Никто не знал, откуда они появлялись и куда уходили. Никто не знал, почему они исцеляли и не брали за это платы, лишь просили молиться их богине. И люди молились. Днями простаивали на коленях у затерянных в лесах алтарях Виссавии, с благоговением оставляли на густо-зеленом, исчерченном незнакомыми рунами малахите кто цветы, кто венки, сплетенные из сосновых веток, а кто — букет ярких, подаренных богиней-осенью листьев.

И не осмеливались ни словом, ни делом оскорбить чужой милостивой богини, ведь понимали — случись кому-то дорогому захворать, и можно прийти к алтарю Виссавии, упасть на колени, взмолиться и знать, что на зов обязательно откликнутся. И появится из лесной чащи молчаливый виссавиец, и мелькнет поверх зеленой ткани сострадательный, ласковый взгляд.

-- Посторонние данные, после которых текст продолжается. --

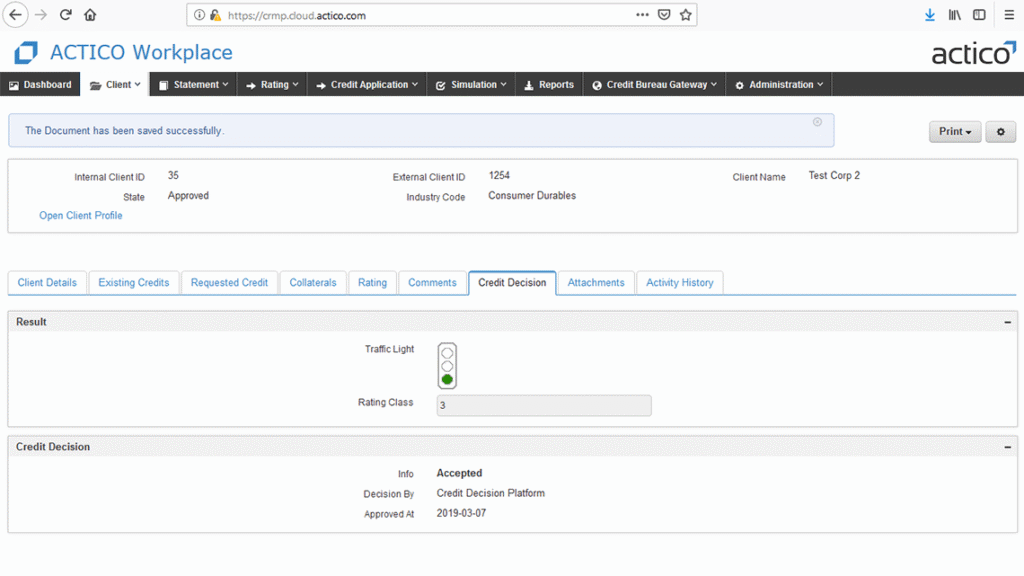1024x576 pixels.
Task: Click the green traffic light indicator
Action: click(x=447, y=380)
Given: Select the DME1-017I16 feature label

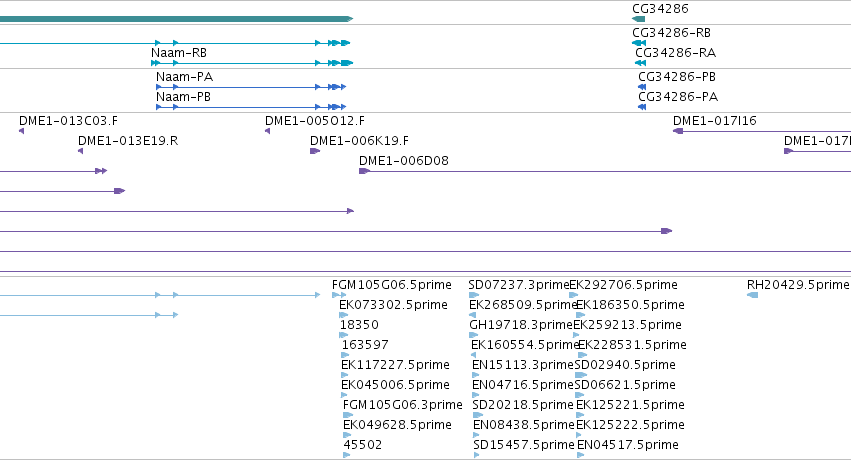Looking at the screenshot, I should point(715,120).
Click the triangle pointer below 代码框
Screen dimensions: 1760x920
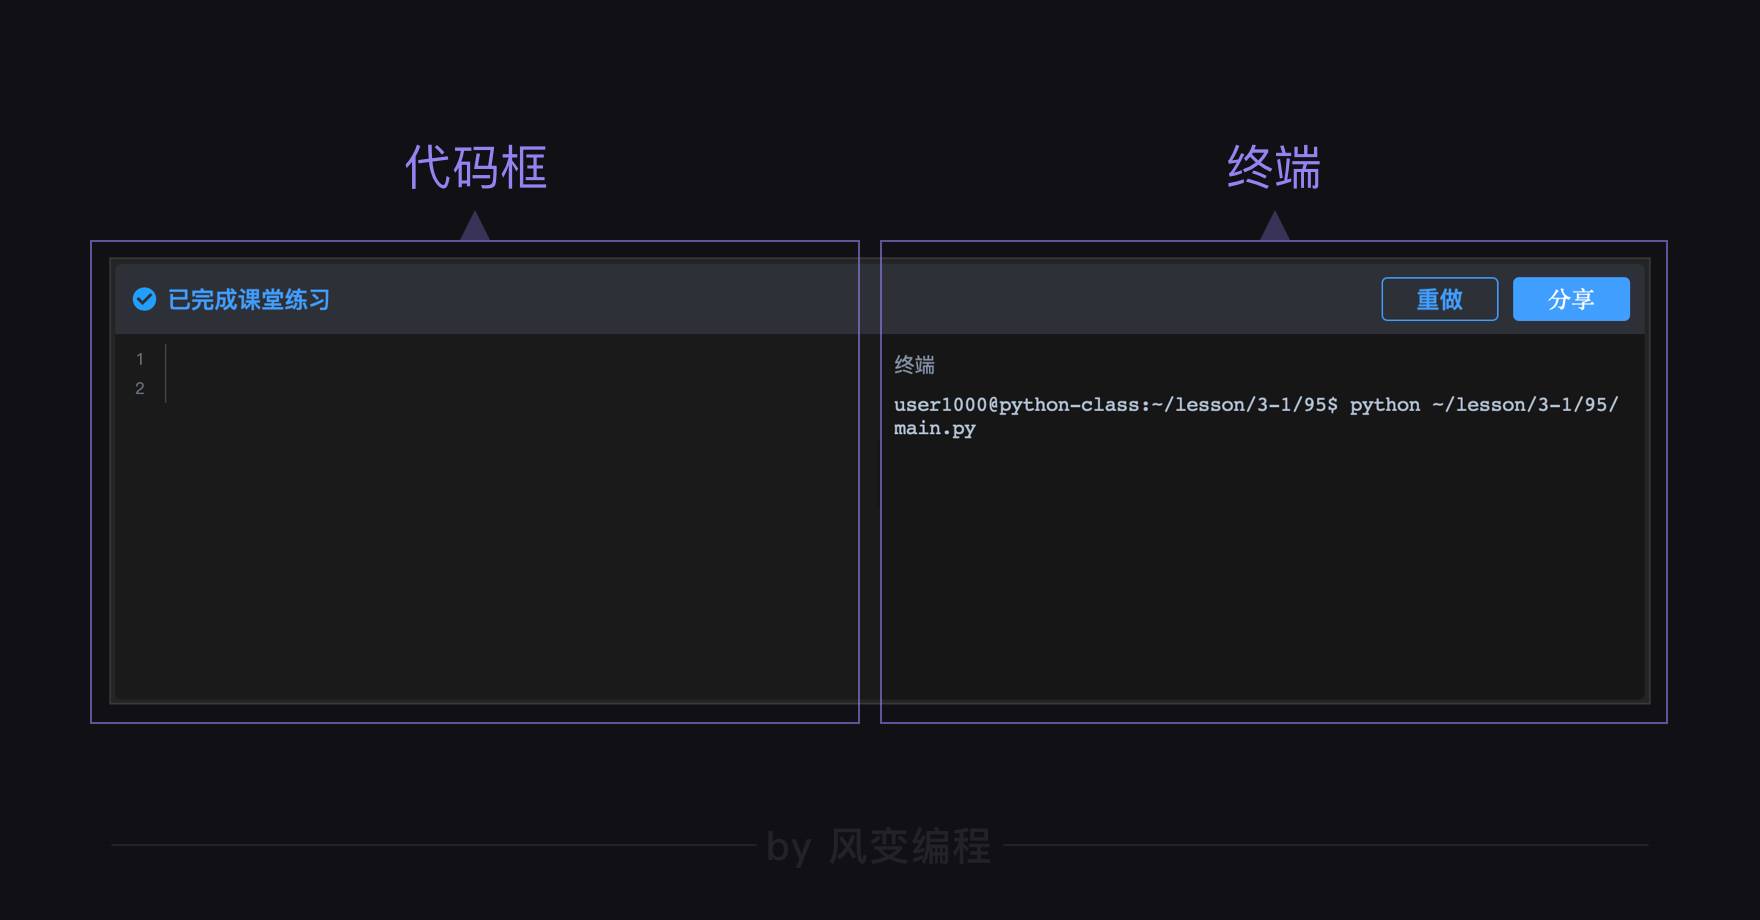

А потом склонится виссавиец над больным, и взгляд его станет отрешенным, и сам целитель будто уйдет за черту, в мир мертвых. Из-под зеленого тончайшего плата выскользнет бледная ладонь, мелькнет на запястье малахитовый браслет и тонкие пальцы коснутся лба больного, прочерчивая на нем только виссавийцам известные руны. Склонится виссавиец к самому уху недужного, прошепчет что-то ласково, а пальцы его скользнут сначала по щеке, по шее больного, оставляя за собой едва заметный, светящийся зеленым след.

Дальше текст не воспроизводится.